** QUESTIONS SUR LE CONTENU **
**a.** Dans l'extrait fourni sur l'article de l'Echo, pourquoi l'auteur qualifie-t-il cet article de « perle de propagande » ? Répondez en une à trois phrases.
**b.** Prolongez l'extrait fourni sur l'article de l'Echo consacré à la « quenelle » à partir de sa dernière phrase.

** EXTRAIT FOURNI **
# # # # #
Cet article de l’Echo, daté du 28 décembre est une perle de propagande, et je me propose de le disséquer avec vous. Comme nous le verrons, il s’agit d’induire l’idée que non seulement la « quenelle » est un geste antisémite… mais que ce serait un motif de licenciement pour faute grave. Comment ? En posant pour acquit ce qui n’a jamais été établi tout d’abord, et en faisant intervenir un « spécialiste », l’homme en blouse blanche, ou en l’occurrence en toge noire puisqu’il s’agit d’un avocat, non pas pour commenter l’arrêt de la cour, mais bien pour enfoncer le clou, même si c’est parfaitement hors sujet.

Ainsi, le journaliste démarre très fort, dès le chapo de l’article :

La cour du travail de Liège a ouvert une brèche suite à un arrêt positif pour l’employeur, en mars, dans une affaire de « like » de contenu antisémite par un comptable d’une ASBL.
# # # # #
** LISTE FOURNIE **

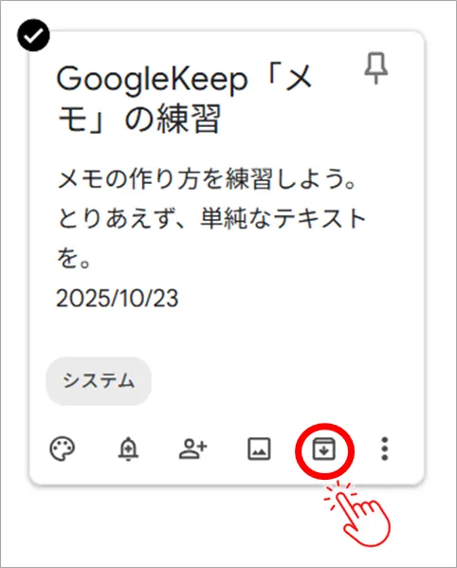The height and width of the screenshot is (568, 457).
Task: Click the trailing を。 body line
Action: click(x=74, y=259)
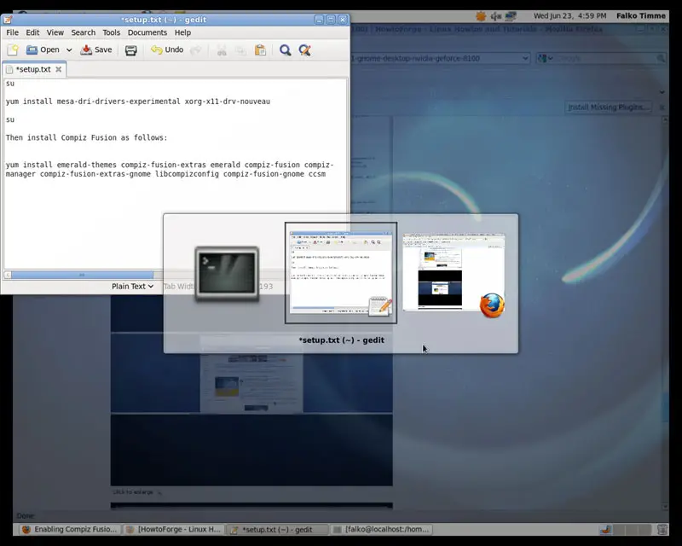The image size is (682, 546).
Task: Select the Firefox thumbnail in window switcher
Action: click(x=454, y=273)
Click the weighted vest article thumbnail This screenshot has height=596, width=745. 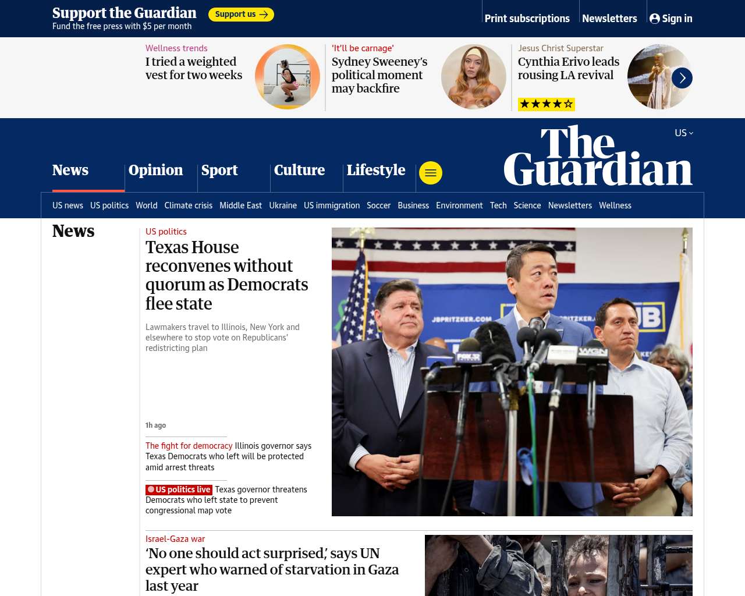click(x=288, y=77)
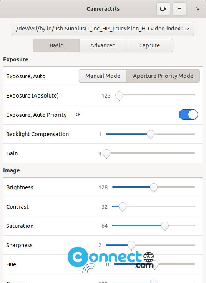Open camera preview with the video icon
The width and height of the screenshot is (206, 283).
[x=163, y=9]
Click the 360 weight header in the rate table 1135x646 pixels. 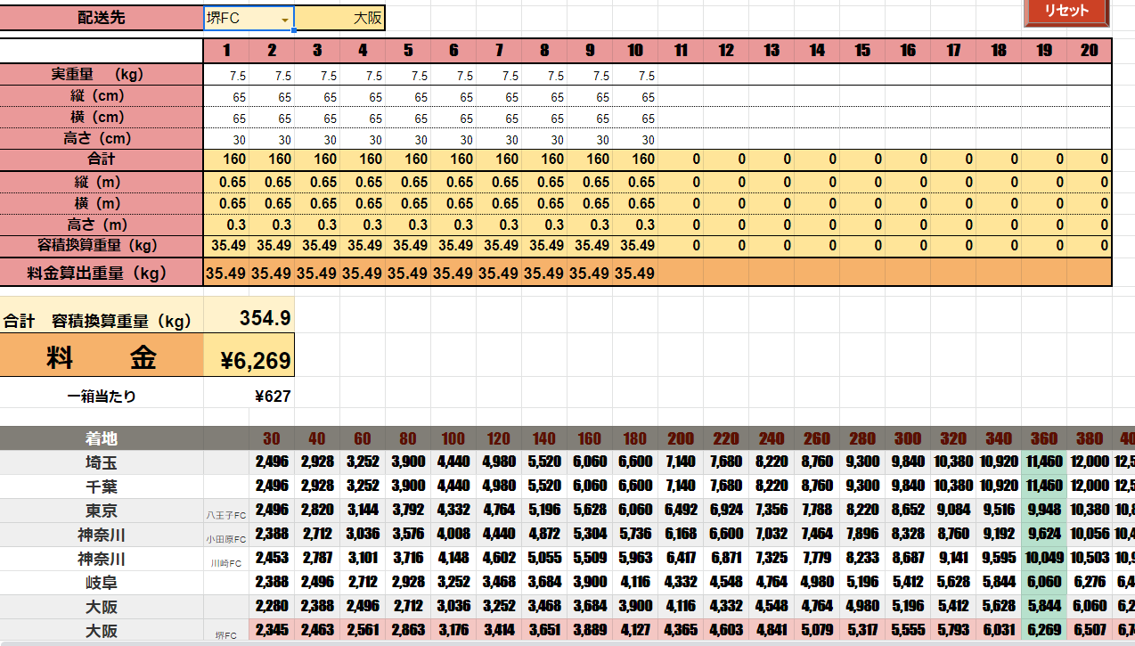coord(1043,438)
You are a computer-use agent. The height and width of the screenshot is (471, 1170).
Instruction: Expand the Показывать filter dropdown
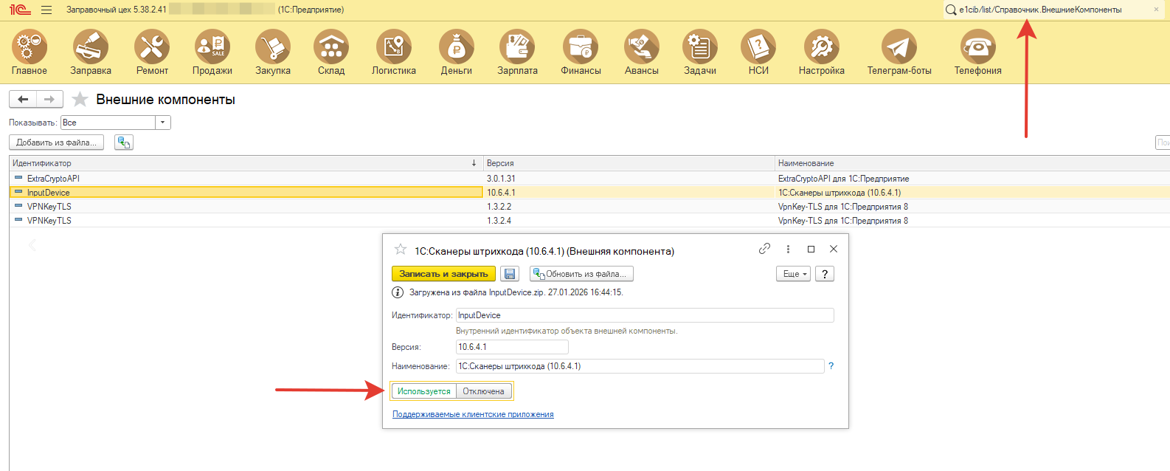point(163,123)
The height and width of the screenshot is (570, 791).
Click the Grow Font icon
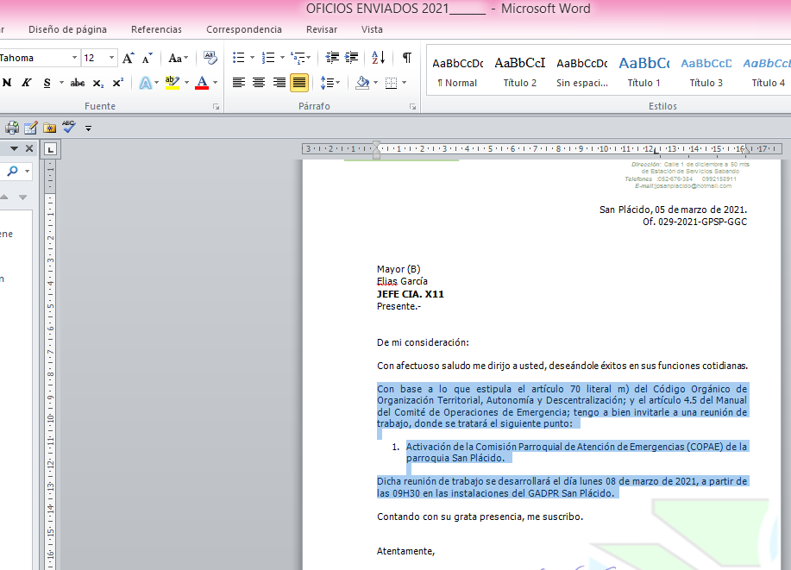pyautogui.click(x=128, y=59)
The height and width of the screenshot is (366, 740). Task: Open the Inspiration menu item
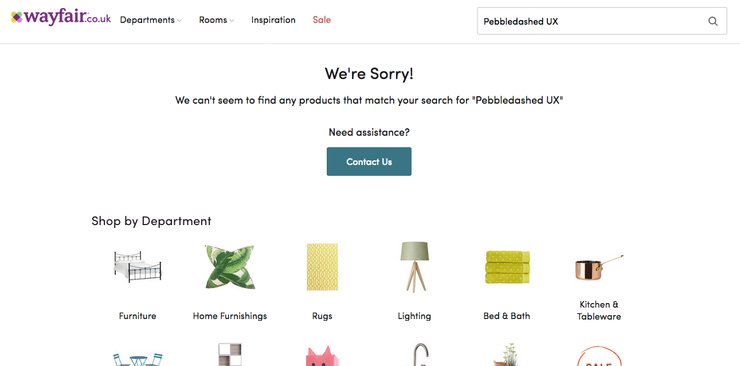tap(273, 20)
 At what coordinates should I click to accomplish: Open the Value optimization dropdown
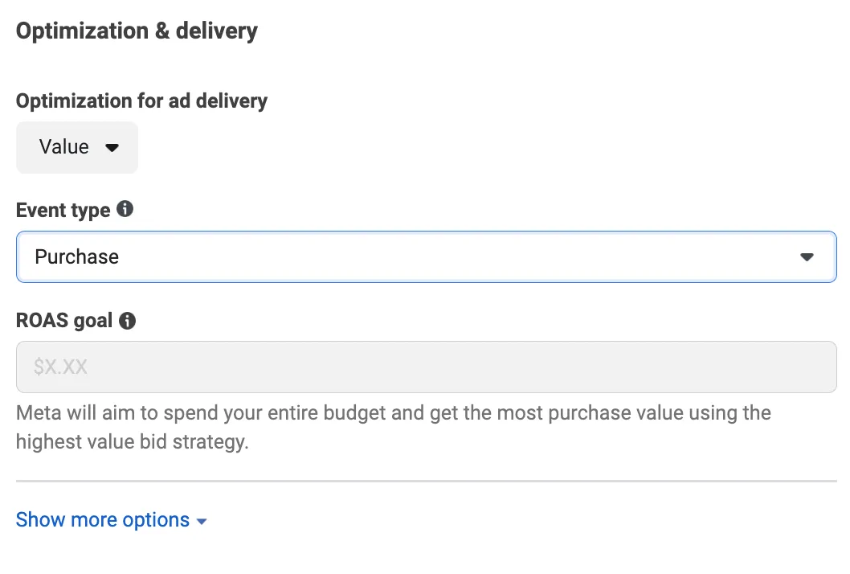[77, 148]
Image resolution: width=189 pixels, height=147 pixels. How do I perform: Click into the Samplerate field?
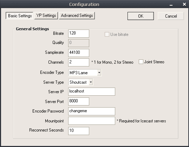[79, 53]
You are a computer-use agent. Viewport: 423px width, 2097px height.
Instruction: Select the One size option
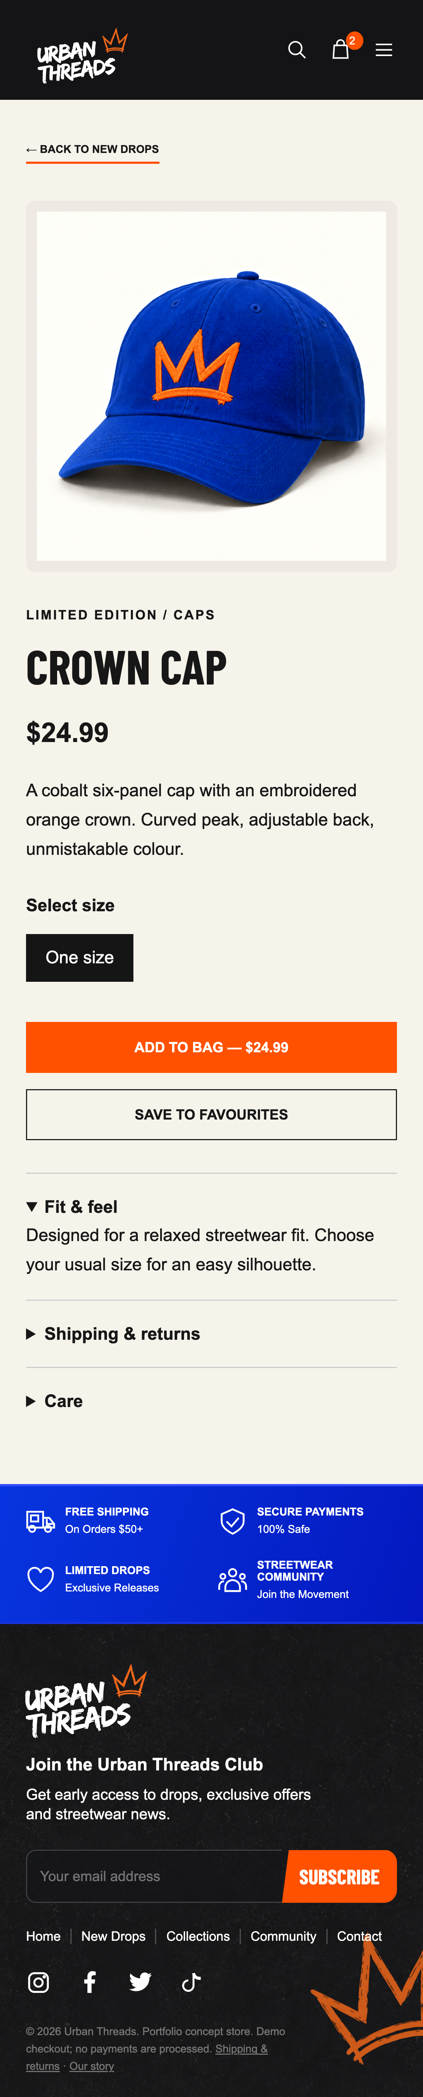point(80,957)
# # # # #
** RÉPONSES PAR QUESTION **
**a.** Selon l'auteur, l'article cherche à faire admettre que la « quenelle » est un geste antisémite et qu'elle serait même un motif de licenciement pour faute grave. Pour y parvenir, il tient pour acquis ce qui n'a jamais été établi. Il fait aussi intervenir un avocat présenté comme spécialiste, non pour commenter l'arrêt de la cour, mais pour enfoncer le clou.

**b.**
Dans lequel, on pose d’emblée le caractère antisémite de la quenelle, comme ça, tranquillou. Or il convient de se rappeler qu’aucun tribunal n’a jamais qualifié ce geste d’antisémite, même si des antisémites ont été condamnés pour avoir fait ce geste devant des lieux emblématiques comme des synagogues, par exemple. Ainsi, le Tribunal Fédéral (Suisse) avait considéré la « quenelle » comme discriminatoire :

[…] Mais dans cette affaire, les juges retiennent surtout la mise en scène : trois hommes en rang serré, dont un en tenue d’assaut de l’armée suisse, faisant une « quenelle » face à une synagogue, le visage partiellement couvert. Pour la Haute cour, la connotation antisémite ne fait aucun doute.

Vous aurez noté la nuance : c’est le contexte qui justifie la qualification, pas le geste.

D’ailleurs, la définition de Wikipedia est tout aussi claire :

[…] Ainsi, l’étude du contexte du lieu de commission d’une quenelle (notamment devant une synagogue) a permis au tribunal correctionnel de Bordeaux de caractériser une provocation à la discrimination. En revanche, la justice n’a jamais donné de signification à la quenelle.

En gros on peut bien avoir un Alain Jacubowicz qui nous fait un numéro digne de la cage aux folles, suivi d’une lettre au ministre de la Défense Jean-Yves Le Drian et au ministre de l’Intérieur Manuel Valls dans laquelle il associait la « quenelle » au salut nazi inversé signifiant la sodomisation des victimes de la Shoah, mais ça reste un peu leur idée fixe à eux qu’ils ont. Rien à voir avec une qualification pénale, avec un délit.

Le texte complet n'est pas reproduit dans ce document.